> Challenge 1
Condense the paragraph in the state budget article below that begins "In its statement, the Ministry said" into a short bulleted list that keeps its main figures.
> Challenge 2
According to the state budget article below, what share of the amount planned for the entire year did the deficit through September 2025 reach?
> Challenge 3
For each statement, answer yes or no according to the state budget article below, and quote the words that decide it:
(a) State budget revenues in January–September 2025 were higher than in the same period last year.
(b) The Ministry of Finance published the preliminary data on a Wednesday.
(c) Mateusz Morawiecki is an MP from Law and Justice.

> Excerpt provided

• • •

“Three złoty of spending – one złoty of debt.” That’s what the state budget looks like under the leadership of Andrzej Domański, says Mateusz Morawiecki, MP from Law and Justice (PiS). With revenues at 415 billion złoty, the deficit has already exceeded 200 billion. The former prime minister warns that “the moment when we hit the constitutional debt ceiling is drawing ever closer.”
Enormous Budget Deficit
On Wednesday, the Ministry of Finance published preliminary data on the execution of the state budget as of September 2025. According to the report, the budget deficit amounted to more than 201.4 billion złoty – nearly 70% of the amount planned for the entire year.
In its statement, the Ministry said that in the period January–September 2025, state budget revenues reached 415.6 billion złoty, which represents about 66% of the annual revenue target. At the same time, revenues were lower by approximately 44.6 billion złoty (or 9.7%) compared to the same period last year (when they amounted to 460.2 billion złoty, representing 73.5% of the revenues recorded in the amended 2024 Budget Act).

• • •

> Material
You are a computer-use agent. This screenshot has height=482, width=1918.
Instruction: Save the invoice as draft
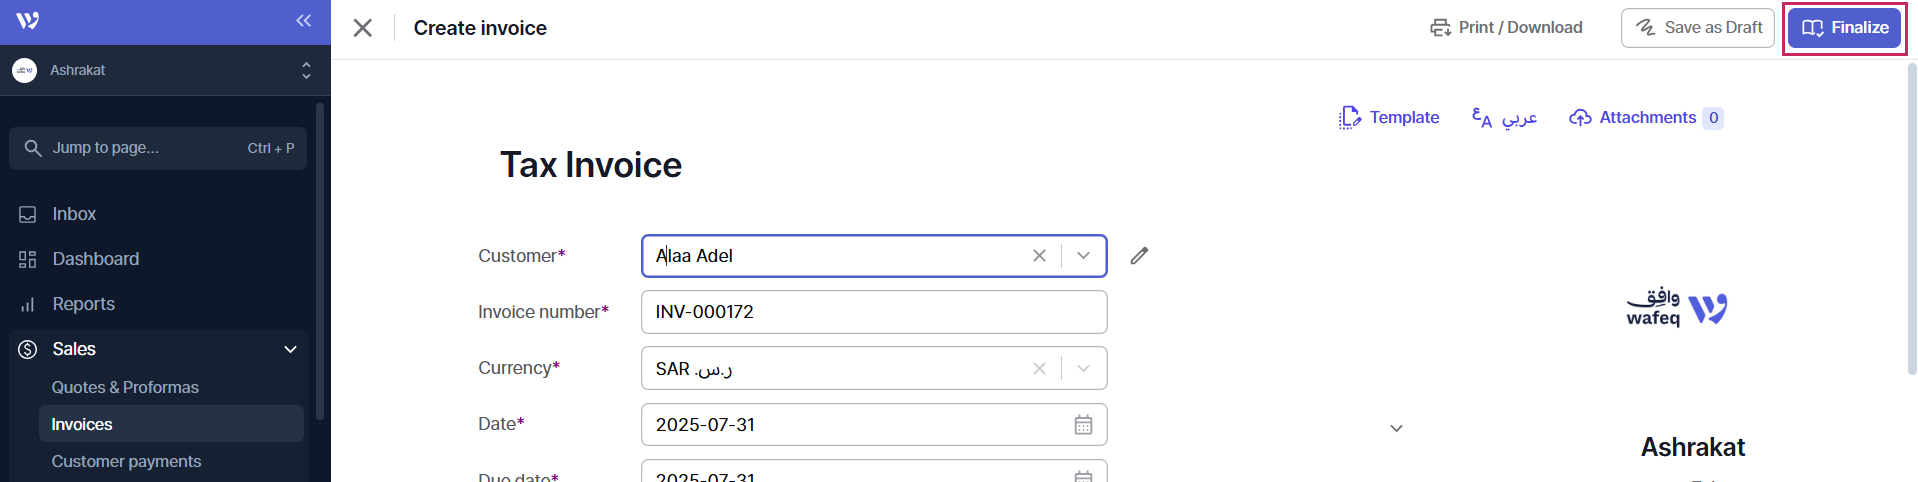(1697, 28)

• • •

> Task response 1
- January–September 2025 state budget revenues: 415.6 billion złoty, about 66% of the annual target.
- This was roughly 44.6 billion złoty (9.7%) lower than in the same period last year.
- Last year's figure was 460.2 billion złoty, or 73.5% of revenues in the amended 2024 Budget Act.

> Task response 2
Nearly 70%.

> Task response 3
(a) No: "revenues were lower by approximately 44.6 billion złoty (or 9.7%) compared to the same period last year"
(b) Yes: "On Wednesday, the Ministry of Finance published preliminary data on the execution of the state budget"
(c) Yes: "Mateusz Morawiecki, MP from Law and Justice (PiS)"